### Texte à lire
::::::::

Longtemps exception féminine dans le monde du journalisme rock, Laurence Romance fait connaître en France les figures mythiques et sulfureuses de l’histoire de cette révolution
culturelle, dont ce musicien raté des sixties, devenu célèbre pour avoir orchestré le meurtre de Sharon Tate et d’autres, Charles Manson. Portrait.
Laurence Romance me reçoit dans sa chambre, « d’enfant de la forêt » comme elle se plaît à qualifier son antre, version féminine du repaire du Des Esseintes de Huysmans : ambiance gothique et plafond étoilé qui rappelle sa féminité de petit lutin rock’n’roll. Morticia Addams meets Suzi Quatro. Cette enfant du rock apporte sa fraîcheur au sein du milieu très masculin du journalisme musical, peut-être même l’a-t-elle bouleversé.

::::::::

### Consigne 1
Recopiez sans rien changer les lignes des entrées, en commençant par celle qui contient « Switch to the MANAGE ribbon tab » et en finissant par celle qui contient « Action: tap(769, 34) ». Laissez les images de côté.

::::::::

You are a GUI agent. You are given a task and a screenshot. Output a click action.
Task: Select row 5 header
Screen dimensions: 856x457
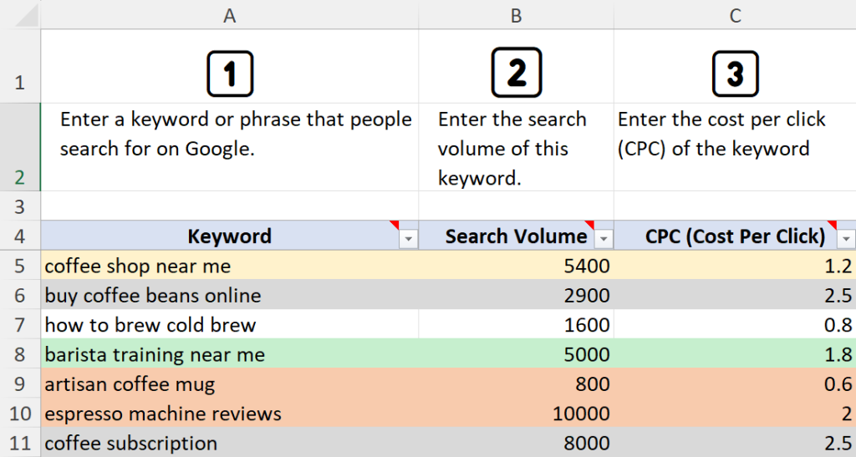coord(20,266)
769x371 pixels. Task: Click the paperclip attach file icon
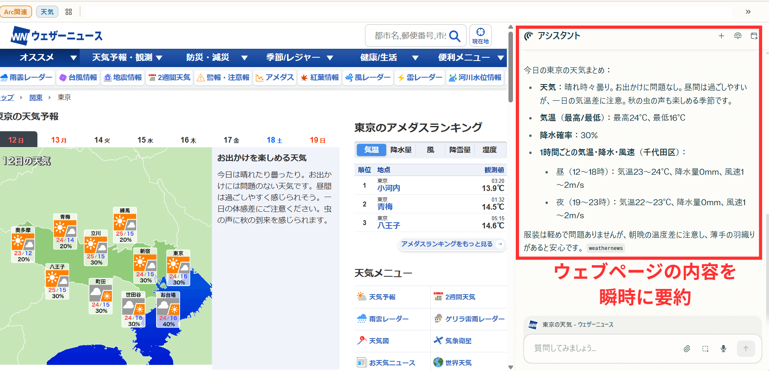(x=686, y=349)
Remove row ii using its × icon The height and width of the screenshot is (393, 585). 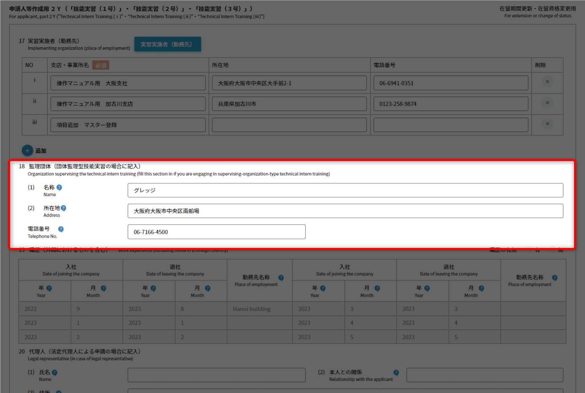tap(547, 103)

::::::::

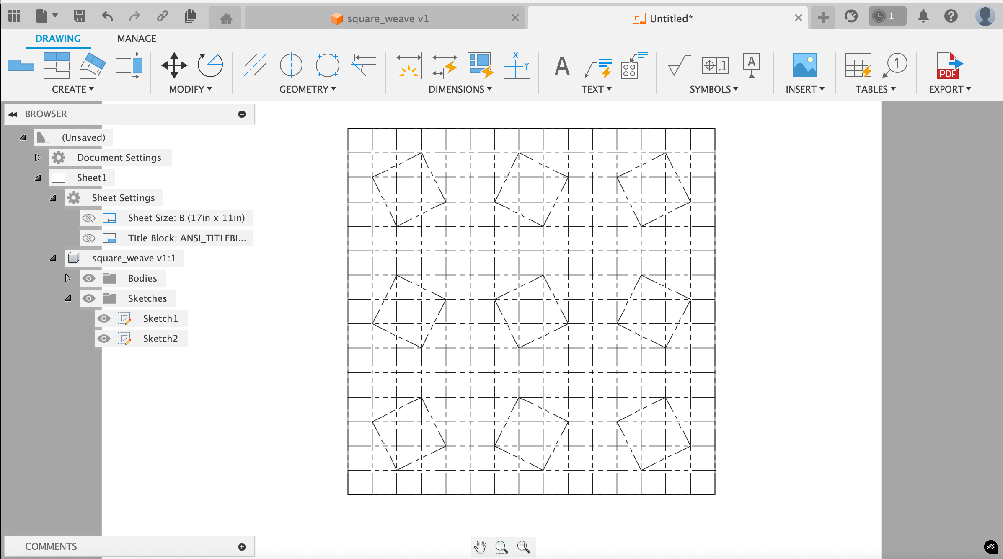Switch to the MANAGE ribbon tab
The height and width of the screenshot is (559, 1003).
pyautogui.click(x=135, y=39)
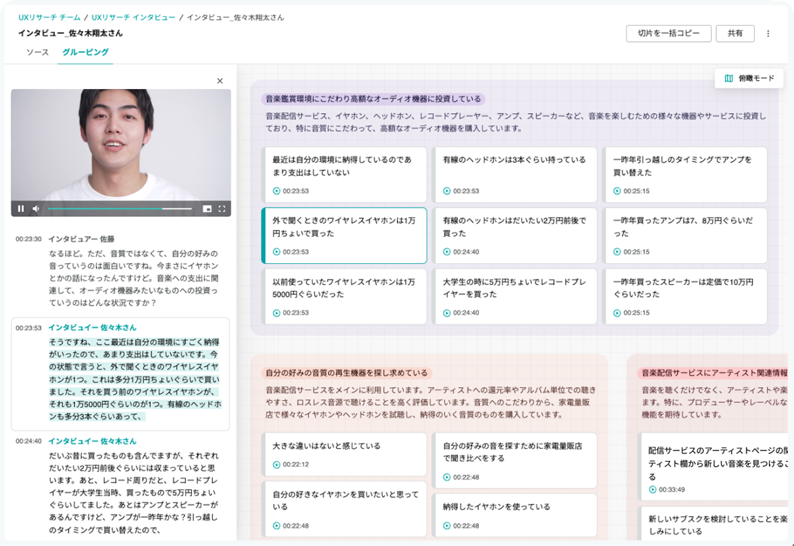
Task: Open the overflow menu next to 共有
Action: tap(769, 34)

::::::::

### Consigne 2
D'après le texte à lire, dans quel milieu Laurence Romance a-t-elle longtemps été une exception féminine ?

### Corrigé complet 1
Switch to the MANAGE ribbon tab
The height and width of the screenshot is (559, 1003).
pyautogui.click(x=135, y=39)
Task: Open the overflow menu next to 共有
Action: tap(769, 34)

### Corrigé complet 2
Dans le monde du journalisme rock.